WARREN COUNTY, Va. (WDVM) — It was June 26, 1998, when firefighters responded to a house fire in the Shenandoah Farms area of Warren County.
It seemed to be a typical call, but as the flames were extinguished and fire crews were able to get inside the single-story home, they discovered a woman’s body near the front door.
But the mystery began as an autopsy revealed Carol Gordon, 41, had not died as a result of the fire. She had been shot five times from behind, gunshots likely inflicted as she ran from her killer, who then set the house on fire to hide the evidence.
Gordon, a nurse who worked at an OBGYN office in Northern Virginia, lived alone in the Shenandoah Farms home but was close with her family, including her two adult daughters. Gordon’s sister Mary Tarman says the entire family used to get together weekly at Gordon’s mother’s house, also in Warren County. Tarman described her sister as warm and loyal.

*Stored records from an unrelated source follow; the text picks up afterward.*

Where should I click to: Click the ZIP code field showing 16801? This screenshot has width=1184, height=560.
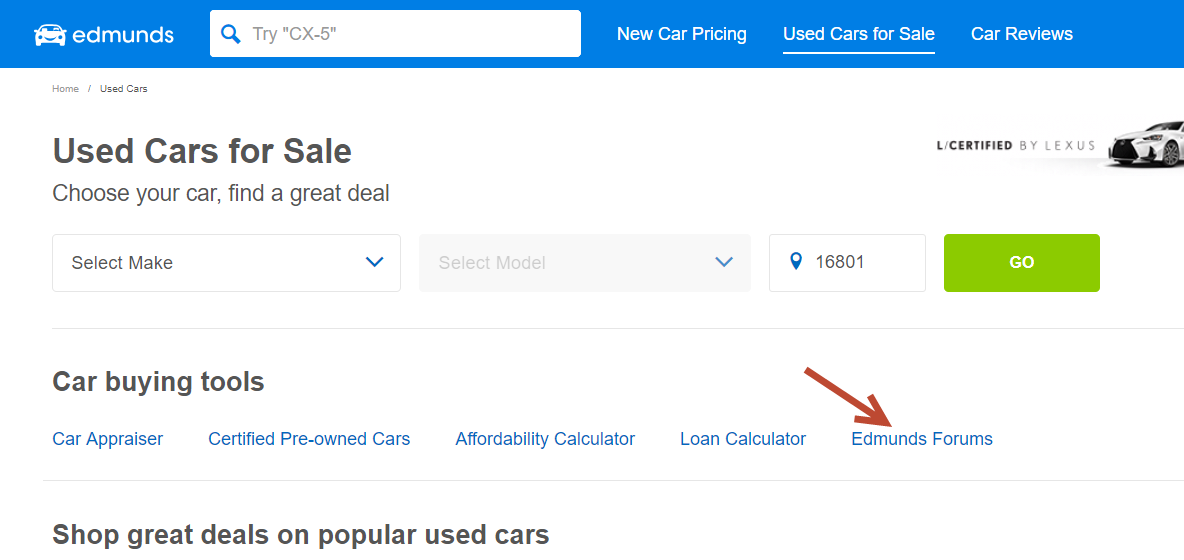pos(847,263)
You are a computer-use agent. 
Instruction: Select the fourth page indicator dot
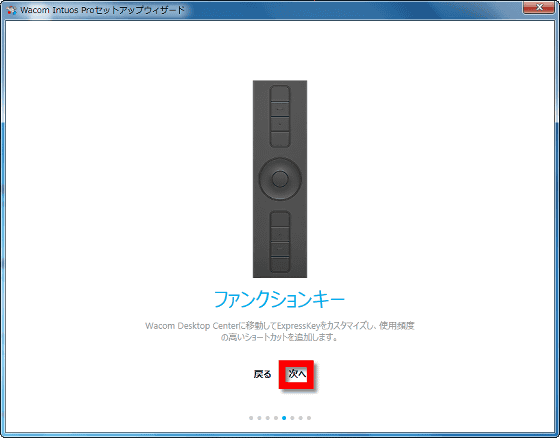pos(276,418)
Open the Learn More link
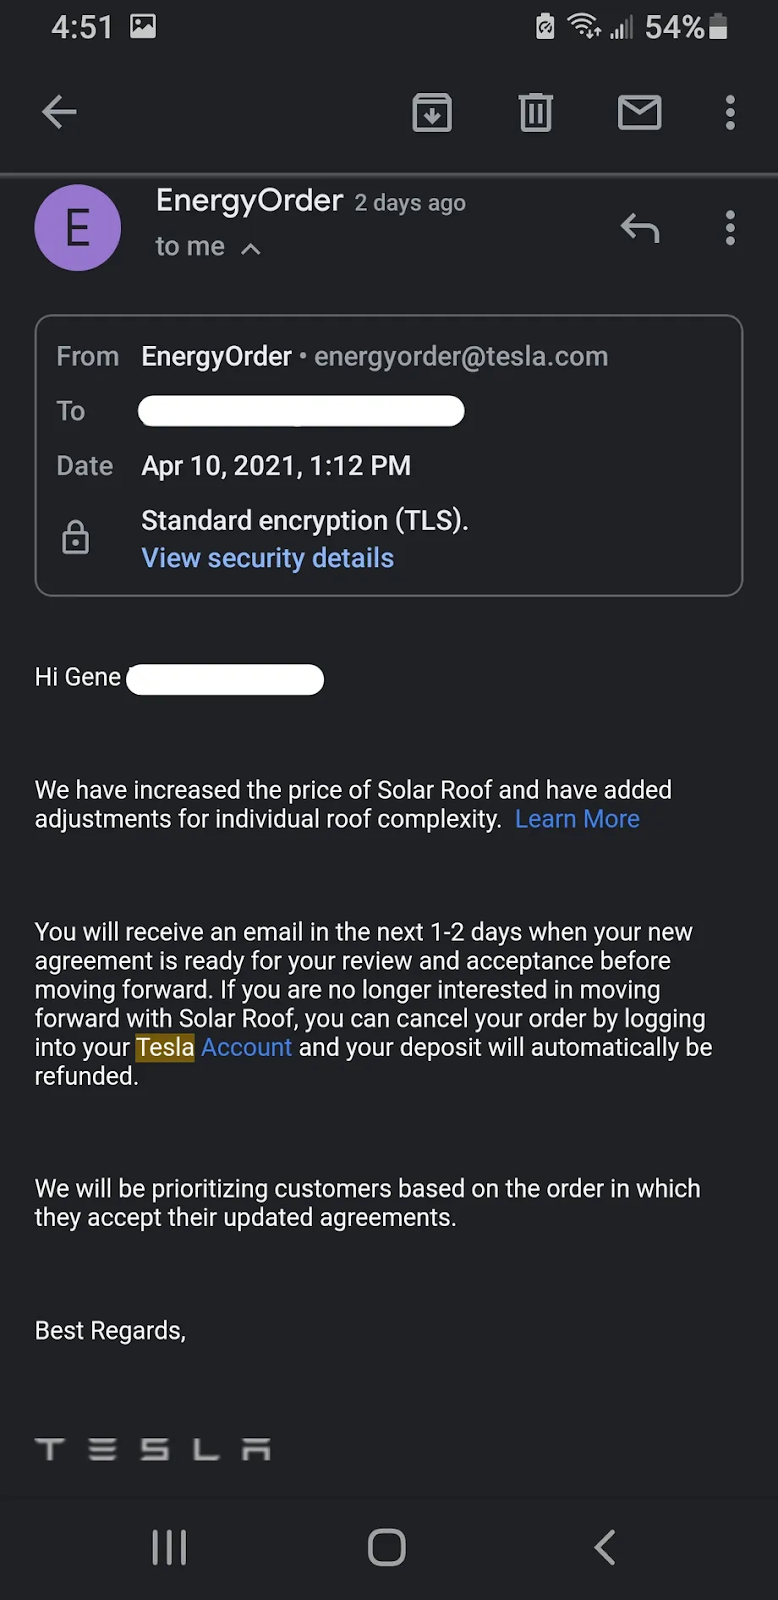Screen dimensions: 778x1600 (x=577, y=819)
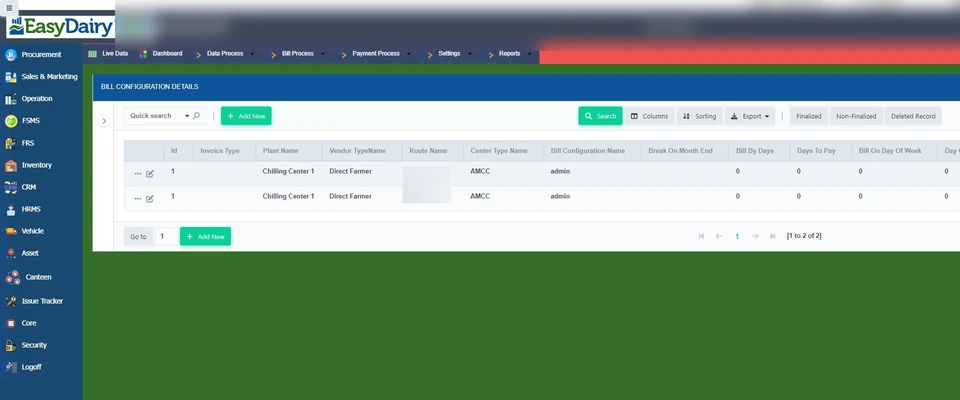Open the second row's three-dot menu
The width and height of the screenshot is (960, 400).
tap(138, 198)
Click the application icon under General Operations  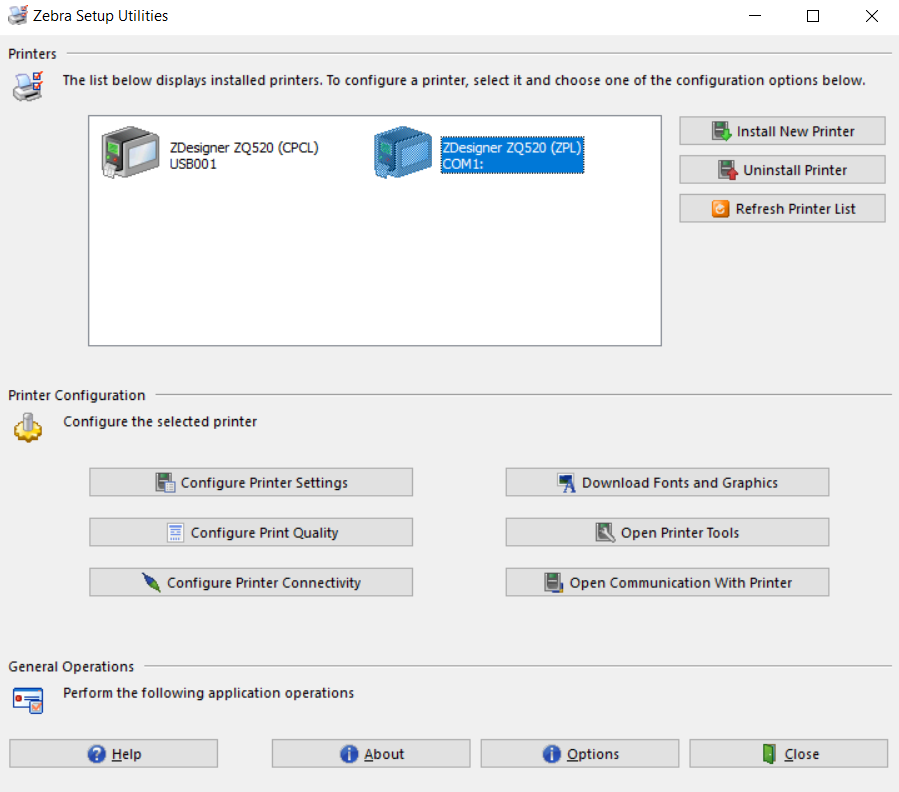[27, 700]
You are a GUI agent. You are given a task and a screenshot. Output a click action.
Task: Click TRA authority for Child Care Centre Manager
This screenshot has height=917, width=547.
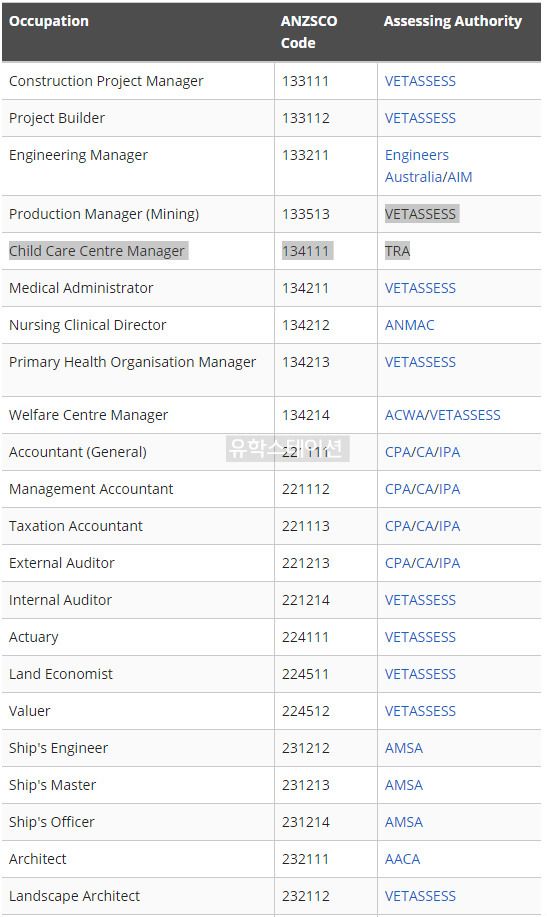point(397,250)
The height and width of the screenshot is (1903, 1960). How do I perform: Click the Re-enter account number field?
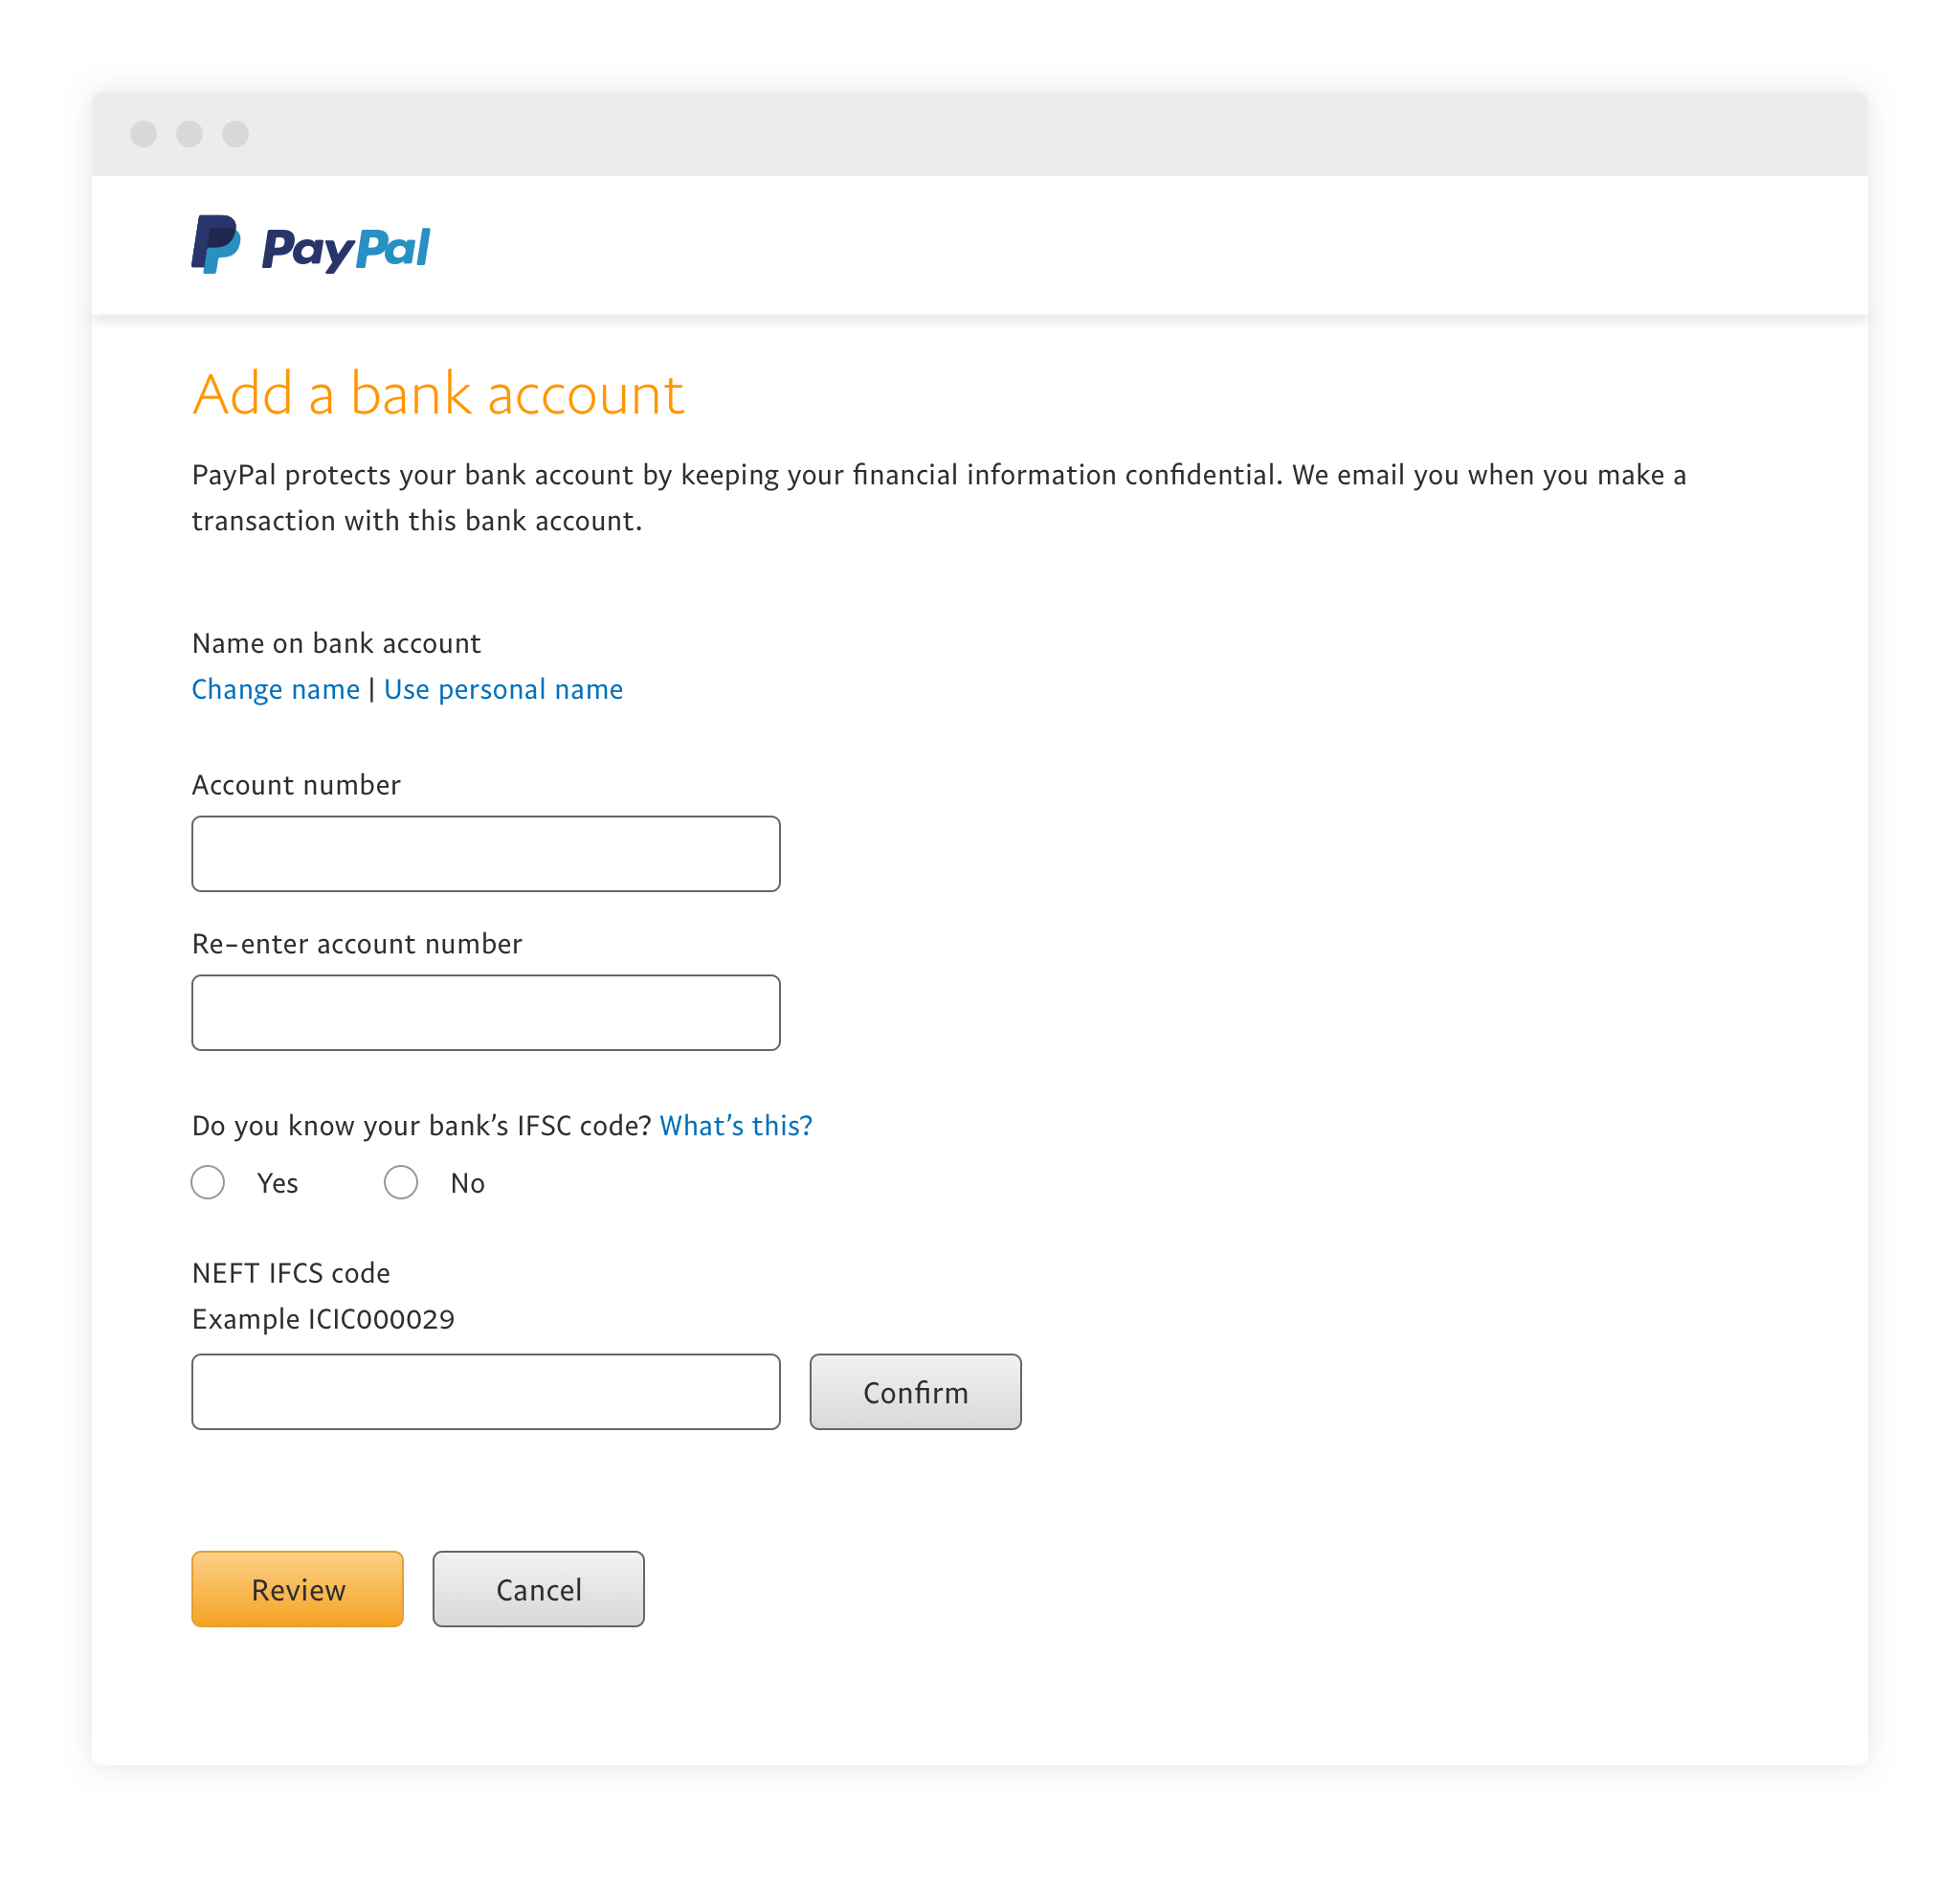tap(485, 1012)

“If she loved you, she loved you fierce,” Tarman said in a phone interview. “I feel a little guilty because I know if this had happened to me, she would have moved heaven and earth to get the person who did it.”
In the 21 years since Gordon’s murder, no one has ever been charged.
Captain Gordon Foster of the Warren County Sheriff’s Office took over the case several years after the initial investigation and says every lead that came into the office was thoroughly investigated. But Gordon’s family has its doubts, and family members like Mary Tarman, Gordon’s younger sister, remains critical of investigators.
“From the moment she died, the police department screwed the whole thing up,” Tarman said.
She says initially the family was told Gordon took her own life – something they just couldn’t believe.
“My sister would not have committed suicide by burning her house down and not leaving anything for her children,” Tarman said.
Foster says he doesn’t have a record of Tarman’s claims and he cannot corroborate them, given the original investigators are no longer with the Sheriff’s Office. But he does sympathize with the family and says he hears their concerns.
“Being heavily involved in the case, I can completely understand and hold a lot of compassion for the family,” Foster said. “I can see their diminishing hopes as the years have passed.”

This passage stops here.